The 36 acquitted foreigners were part of a larger group of 44 individuals, with the rest of them also reportedly absolved due to a lack of credible evidence. The eight remaining individuals have applied for deportation back to their home countries.

Kulkarni's remarks echo the sentiment of a section of Indian social media users who have accused the BJP-led federal government of targeting the foreigners just because of their religious beliefs.

​On Thursday, India's leading newspaper Indian Express also said in an editorial titled "Say Sorry" that the government owed an apology to the detained foreigners.

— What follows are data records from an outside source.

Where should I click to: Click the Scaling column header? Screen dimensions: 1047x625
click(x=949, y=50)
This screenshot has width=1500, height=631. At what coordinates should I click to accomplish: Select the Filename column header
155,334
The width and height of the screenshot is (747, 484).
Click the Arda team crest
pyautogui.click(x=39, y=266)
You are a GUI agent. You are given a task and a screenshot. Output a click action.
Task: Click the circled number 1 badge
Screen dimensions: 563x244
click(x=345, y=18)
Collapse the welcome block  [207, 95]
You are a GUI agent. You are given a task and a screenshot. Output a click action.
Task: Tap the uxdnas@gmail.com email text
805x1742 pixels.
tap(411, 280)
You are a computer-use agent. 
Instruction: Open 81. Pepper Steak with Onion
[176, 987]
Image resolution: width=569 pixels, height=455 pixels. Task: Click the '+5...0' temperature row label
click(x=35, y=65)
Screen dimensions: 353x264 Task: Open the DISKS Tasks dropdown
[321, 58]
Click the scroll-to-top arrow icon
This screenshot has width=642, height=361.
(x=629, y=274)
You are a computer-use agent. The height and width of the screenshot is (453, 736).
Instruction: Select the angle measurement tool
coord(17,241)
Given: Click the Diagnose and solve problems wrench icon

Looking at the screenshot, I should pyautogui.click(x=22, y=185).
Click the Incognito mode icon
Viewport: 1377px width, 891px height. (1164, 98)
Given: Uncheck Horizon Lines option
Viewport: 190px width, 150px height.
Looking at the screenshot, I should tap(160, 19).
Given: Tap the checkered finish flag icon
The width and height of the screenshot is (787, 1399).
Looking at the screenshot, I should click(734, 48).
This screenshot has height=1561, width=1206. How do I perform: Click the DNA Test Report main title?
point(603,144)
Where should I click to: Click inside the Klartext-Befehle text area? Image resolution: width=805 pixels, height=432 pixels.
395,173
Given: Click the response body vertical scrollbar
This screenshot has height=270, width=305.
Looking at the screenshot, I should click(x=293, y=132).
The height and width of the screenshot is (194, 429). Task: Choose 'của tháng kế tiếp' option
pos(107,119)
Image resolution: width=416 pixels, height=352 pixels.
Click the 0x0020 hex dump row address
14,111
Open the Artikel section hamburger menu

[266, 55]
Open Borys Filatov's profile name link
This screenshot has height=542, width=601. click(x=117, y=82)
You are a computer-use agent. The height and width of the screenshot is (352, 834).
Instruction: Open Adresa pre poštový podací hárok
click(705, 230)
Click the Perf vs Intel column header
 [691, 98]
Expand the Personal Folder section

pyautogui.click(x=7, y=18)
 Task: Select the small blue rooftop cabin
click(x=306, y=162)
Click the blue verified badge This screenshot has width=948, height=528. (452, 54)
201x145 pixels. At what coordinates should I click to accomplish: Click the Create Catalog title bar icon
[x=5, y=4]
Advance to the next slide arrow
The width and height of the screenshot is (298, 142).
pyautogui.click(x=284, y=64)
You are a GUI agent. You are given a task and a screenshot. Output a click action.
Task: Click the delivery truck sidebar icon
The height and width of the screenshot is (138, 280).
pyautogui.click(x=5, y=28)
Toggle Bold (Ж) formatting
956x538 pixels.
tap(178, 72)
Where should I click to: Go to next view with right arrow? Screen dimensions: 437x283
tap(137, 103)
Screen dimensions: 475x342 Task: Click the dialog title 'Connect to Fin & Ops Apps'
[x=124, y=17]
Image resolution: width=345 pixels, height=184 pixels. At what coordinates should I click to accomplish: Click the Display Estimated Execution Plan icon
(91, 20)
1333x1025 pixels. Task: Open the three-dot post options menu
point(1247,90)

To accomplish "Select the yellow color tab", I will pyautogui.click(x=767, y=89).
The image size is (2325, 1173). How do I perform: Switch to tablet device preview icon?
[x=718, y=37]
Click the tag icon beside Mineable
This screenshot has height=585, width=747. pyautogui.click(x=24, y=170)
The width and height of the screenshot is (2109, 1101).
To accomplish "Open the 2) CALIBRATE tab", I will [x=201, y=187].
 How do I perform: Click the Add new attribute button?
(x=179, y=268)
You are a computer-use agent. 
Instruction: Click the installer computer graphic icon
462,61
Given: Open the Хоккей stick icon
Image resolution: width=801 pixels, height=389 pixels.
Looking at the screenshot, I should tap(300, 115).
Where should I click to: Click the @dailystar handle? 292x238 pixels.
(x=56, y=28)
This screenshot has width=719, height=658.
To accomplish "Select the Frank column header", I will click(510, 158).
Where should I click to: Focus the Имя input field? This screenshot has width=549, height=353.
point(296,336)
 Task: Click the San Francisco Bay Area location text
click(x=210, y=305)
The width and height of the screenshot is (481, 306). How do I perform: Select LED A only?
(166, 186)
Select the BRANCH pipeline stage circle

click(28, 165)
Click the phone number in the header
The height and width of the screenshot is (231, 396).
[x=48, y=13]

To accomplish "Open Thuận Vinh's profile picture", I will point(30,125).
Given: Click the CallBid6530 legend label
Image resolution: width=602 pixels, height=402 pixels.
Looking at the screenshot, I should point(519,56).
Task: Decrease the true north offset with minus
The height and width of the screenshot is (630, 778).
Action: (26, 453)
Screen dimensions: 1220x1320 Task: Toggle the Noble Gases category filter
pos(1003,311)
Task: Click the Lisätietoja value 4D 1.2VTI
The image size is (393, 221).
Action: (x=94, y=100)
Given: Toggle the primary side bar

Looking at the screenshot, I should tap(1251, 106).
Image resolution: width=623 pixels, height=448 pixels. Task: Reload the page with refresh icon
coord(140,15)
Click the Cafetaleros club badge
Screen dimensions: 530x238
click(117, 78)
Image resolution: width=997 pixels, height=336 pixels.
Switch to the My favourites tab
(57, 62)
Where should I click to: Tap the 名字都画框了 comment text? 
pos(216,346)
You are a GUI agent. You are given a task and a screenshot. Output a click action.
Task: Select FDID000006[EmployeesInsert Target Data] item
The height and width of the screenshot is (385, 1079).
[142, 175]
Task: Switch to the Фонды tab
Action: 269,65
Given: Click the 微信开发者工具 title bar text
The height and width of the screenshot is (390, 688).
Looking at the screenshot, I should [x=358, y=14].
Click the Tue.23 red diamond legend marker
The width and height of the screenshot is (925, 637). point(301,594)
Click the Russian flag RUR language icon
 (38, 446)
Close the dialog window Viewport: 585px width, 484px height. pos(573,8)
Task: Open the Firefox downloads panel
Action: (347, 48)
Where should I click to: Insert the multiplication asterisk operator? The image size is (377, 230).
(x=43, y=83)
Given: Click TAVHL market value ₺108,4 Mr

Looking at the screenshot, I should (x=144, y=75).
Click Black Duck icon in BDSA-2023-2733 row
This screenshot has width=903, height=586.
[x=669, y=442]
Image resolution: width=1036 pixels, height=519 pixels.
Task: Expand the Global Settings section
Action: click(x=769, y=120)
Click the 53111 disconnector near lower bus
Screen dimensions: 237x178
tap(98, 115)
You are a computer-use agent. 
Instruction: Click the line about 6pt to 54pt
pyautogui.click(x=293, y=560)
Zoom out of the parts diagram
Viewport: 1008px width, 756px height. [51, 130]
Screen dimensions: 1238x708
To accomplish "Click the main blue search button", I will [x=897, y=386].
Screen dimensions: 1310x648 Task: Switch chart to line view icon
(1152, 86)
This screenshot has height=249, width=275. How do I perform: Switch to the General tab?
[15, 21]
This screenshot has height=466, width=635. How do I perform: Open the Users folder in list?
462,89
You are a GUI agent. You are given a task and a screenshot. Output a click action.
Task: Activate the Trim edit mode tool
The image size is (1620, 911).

The Jamaat congregation became a subject of intense criticism in the last few months, most of it coming from some leaders of the BJP and Indian mainstream media anchors.

Federal Home Minister Amit Shah, often described as India's second most powerful man after PM Modi, said in a tweet in April that the authorities had "blacklisted" 960 foreign nationals for their involvement in Tablighi Jamaat activities. Prominent Indian news channels fed into the frenzy as they touted the March event in Delhi as a coronavirus "superspreader", triggering allegations of communalising the pandemic.

Nearly 9,000 persons, many of them from Indonesia, Malaysia, Kyrgyzstan, Bangladesh, and Gulf countries, among others, participated in the event. 

According to media reports, at least 2,000 of these foreigners have been subjected to police investigation over alleged violations of COVID-related guidelines.